В офисе наступило молчание. Всегда накануне важных дел Майку нужно отвлечься на посторонние мысли, чтобы правильное решение быстрее созрело и само вышло наружу, как вылезает из яблока наевшийся червяк, радующийся солнцу. Так он поступил сегодня. Стараясь не смотреть на сидящего напротив господина в галстуке с его головоломкой, Майк, пытаясь вытащить из подсознания правильное решение, задумался о семье.

На дворе вольготно разлеглось теплое калифорнийское лето, у детей наступили каникулы, они собрались дома, под родительской крышей. Жена Миранда, как назло, попала два дня назад в больницу с переломом руки. Майк по-прежнему любил жену и с большой теплотой принялся вспоминать их первую, необычную встречу.

Майку в то время исполнилось двадцать шесть лет. Он снимал небольшую квартиру на окраине города с видом на Тихий океан. Каждое утро ровно в шесть часов он, накинув на шею полотенце, бежал вдоль океана, вдыхая соленый воздух, заряжаясь свежестью и силой на целый день. В один из дней теплой осени он сворачивал с песчаного берега на тропинку к дому, и увидел сидящую на песке девушку в спортивном костюме. Присев на одну ногу, она вытянула другую и плакала, наклонившись к ней. Она не замечала ничего и никого вокруг. Песчаный берег был пуст. Майк подбежал к сидящей девушке и озабоченно спросил:

– Что случилось, могу я тебе чем-нибудь помочь? – Взглянув мельком на часы, он заметил, что уже без пятнадцати семь и ему пора домой, чтобы успеть собраться и доехать до работы.

– Не могу подняться, подвернула ногу о проклятый выступ, – показала она глазами на бетонные плиты. Плиты лежали длинной дорожкой вдоль песчаного берега и вели к недалеко стоящим домам.

– Где ты живешь? – спросил Майк. – Я могу отнести тебя домой и вызвать скорую, или она подъедет прямо сюда.

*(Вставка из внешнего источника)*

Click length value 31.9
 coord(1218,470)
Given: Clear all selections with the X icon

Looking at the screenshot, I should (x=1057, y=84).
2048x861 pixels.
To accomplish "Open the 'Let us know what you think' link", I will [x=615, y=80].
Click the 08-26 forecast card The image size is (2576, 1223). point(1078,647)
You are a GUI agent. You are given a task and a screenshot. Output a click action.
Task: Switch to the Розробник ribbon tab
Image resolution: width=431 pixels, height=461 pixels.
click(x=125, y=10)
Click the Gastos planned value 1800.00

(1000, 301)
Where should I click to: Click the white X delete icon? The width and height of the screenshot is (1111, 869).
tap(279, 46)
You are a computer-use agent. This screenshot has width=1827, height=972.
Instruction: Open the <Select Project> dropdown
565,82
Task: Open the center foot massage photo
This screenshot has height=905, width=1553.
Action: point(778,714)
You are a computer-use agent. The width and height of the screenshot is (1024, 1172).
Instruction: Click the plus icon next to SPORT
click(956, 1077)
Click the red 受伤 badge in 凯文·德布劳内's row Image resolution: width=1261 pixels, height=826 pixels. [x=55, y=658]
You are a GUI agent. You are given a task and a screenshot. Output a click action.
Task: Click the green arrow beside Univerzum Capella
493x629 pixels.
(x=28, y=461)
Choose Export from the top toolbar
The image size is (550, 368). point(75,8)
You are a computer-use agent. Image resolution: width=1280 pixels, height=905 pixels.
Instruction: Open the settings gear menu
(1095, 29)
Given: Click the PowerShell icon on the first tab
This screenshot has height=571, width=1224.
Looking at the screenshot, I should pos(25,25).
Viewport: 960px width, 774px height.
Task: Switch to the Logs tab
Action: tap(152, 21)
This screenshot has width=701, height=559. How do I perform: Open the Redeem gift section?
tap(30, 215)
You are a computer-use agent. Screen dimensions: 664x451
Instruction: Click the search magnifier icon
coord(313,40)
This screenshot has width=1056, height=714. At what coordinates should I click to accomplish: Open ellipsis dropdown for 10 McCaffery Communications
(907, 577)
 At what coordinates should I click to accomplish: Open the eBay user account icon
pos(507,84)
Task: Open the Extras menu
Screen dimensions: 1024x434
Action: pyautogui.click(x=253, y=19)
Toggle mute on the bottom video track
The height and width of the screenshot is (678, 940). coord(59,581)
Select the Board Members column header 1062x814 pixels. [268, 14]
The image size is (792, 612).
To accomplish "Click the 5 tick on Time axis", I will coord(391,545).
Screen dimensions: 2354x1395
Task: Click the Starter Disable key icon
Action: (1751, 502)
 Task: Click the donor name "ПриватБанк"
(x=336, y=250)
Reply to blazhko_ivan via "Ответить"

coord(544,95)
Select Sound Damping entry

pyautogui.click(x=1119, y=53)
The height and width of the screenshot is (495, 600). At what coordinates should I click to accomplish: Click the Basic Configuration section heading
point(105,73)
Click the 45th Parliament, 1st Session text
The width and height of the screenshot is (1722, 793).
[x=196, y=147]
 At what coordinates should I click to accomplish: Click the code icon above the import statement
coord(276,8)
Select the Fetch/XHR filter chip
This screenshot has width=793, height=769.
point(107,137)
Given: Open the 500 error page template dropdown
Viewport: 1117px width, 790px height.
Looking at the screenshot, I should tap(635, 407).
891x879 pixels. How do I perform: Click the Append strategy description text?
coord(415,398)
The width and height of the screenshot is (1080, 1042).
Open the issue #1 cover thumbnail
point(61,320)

Что для тебя лучше?

– Если не трудно, отнеси домой – я живу рядом, – девушка показала рукой на стоящий невдалеке пятиэтажный дом с облупленными стенами.

Майк тут же пожалел о щедром предложении, но отказаться от своих слов не мог – он видел, что девушка красива и поразительно похожа на его мать. Ее он перевез к себе, как только стал больше зарабатывать и смог снять квартиру на двоих.

– Хорошо, – сказал молодой мужчина, наклоняясь к незнакомке. – Обними меня покрепче за шею и попробуй не шевелить поврежденной ногой, чтобы не было больно.

Подняв девушку на руки, он удивился ее легкому весу. Триста метров до дома он прошел быстрым шагом, не останавливаясь. Девушка, крепко сжав губы, молчала, и только по выступившему мелкими бисеринками поту на лбу можно было догадаться, как ей больно. Поднявшись на второй этаж, Майк нажал локтем на звонок, через минуту дверь открылась.

– Миранда, боже, что случилось? – воскликнула стоящая за ней женщина, жестом приглашая пришедших войти. – Сюда, – повела она Майка в комнату, показывая место на диване. Туда он осторожно положил свою ношу.